Your answer should consist only of the lines from the line containing "Смарт-часы SMARUB250 Черный (991, 1472)" through the last line below, each repeated exactly.

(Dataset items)
# # # # # # #
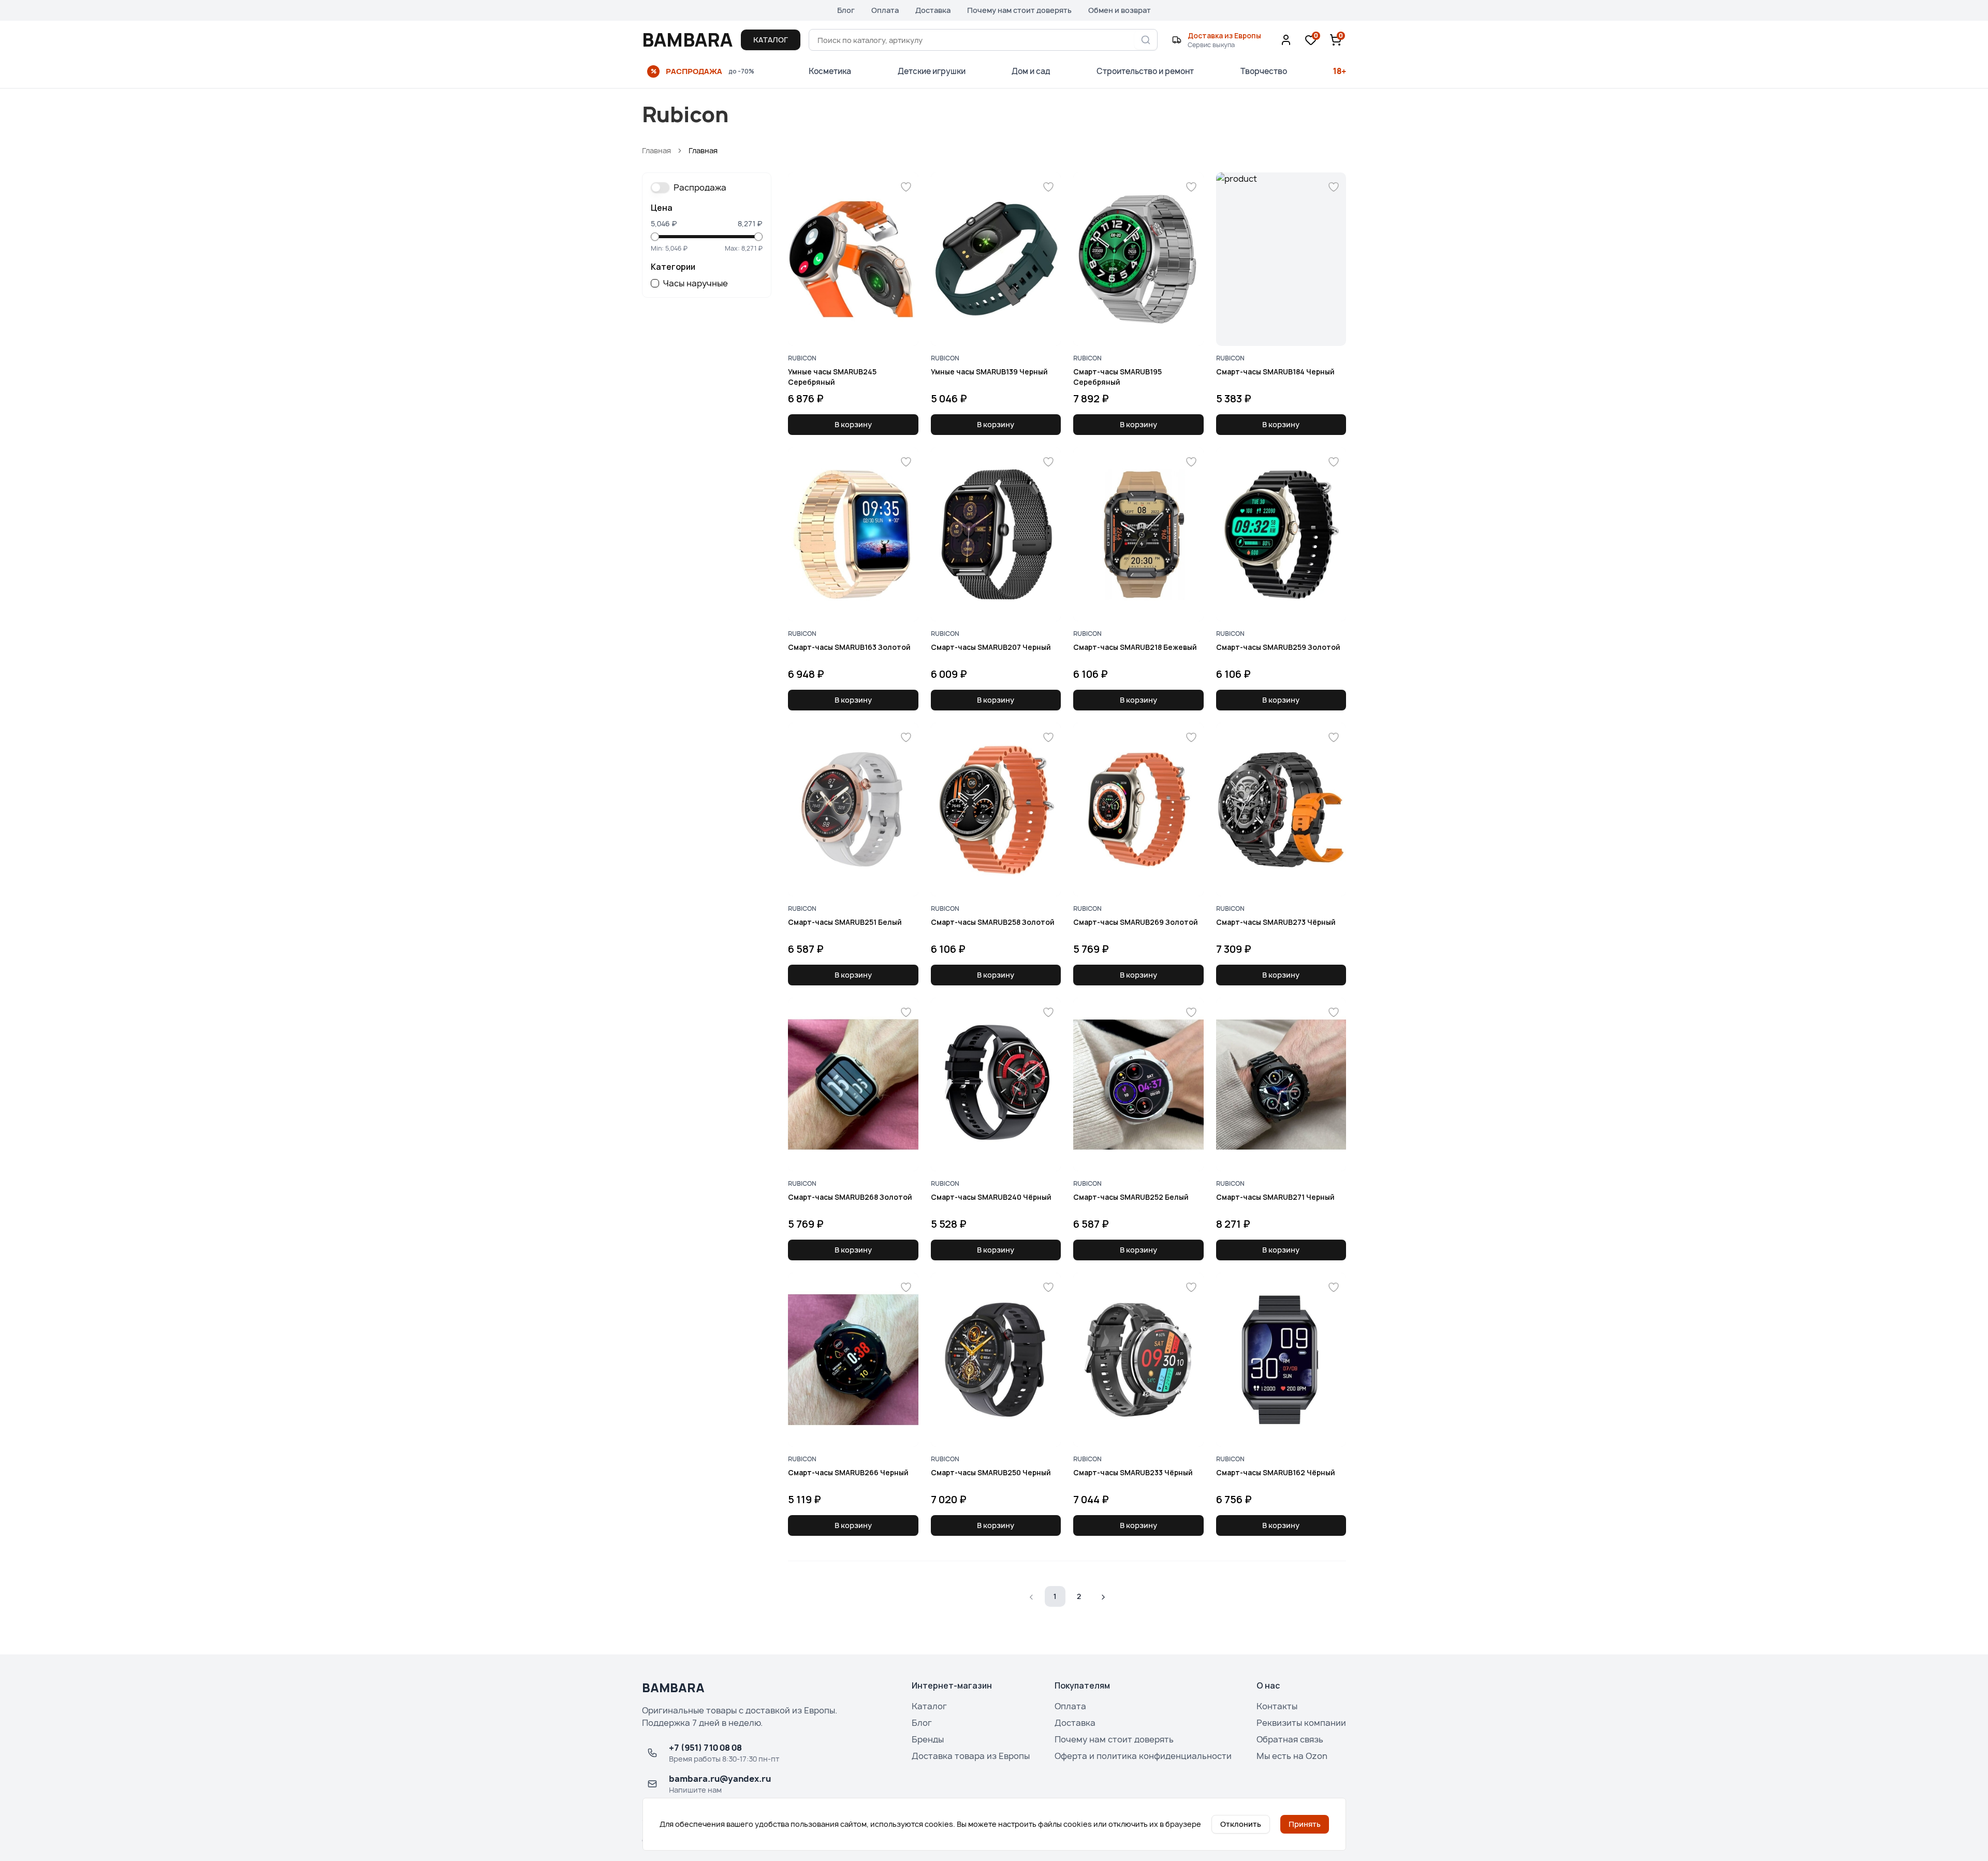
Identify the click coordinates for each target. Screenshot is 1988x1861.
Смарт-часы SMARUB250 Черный (991, 1472)
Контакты (1276, 1706)
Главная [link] (703, 150)
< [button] (1031, 1596)
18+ (1339, 71)
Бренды (928, 1739)
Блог (846, 10)
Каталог (929, 1706)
# # # # # # #
● Final answer:
Смарт-часы SMARUB250 Черный (991, 1472)
Контакты (1276, 1706)
Главная [link] (703, 150)
< [button] (1031, 1596)
18+ (1339, 71)
Бренды (928, 1739)
Блог (846, 10)
Каталог (929, 1706)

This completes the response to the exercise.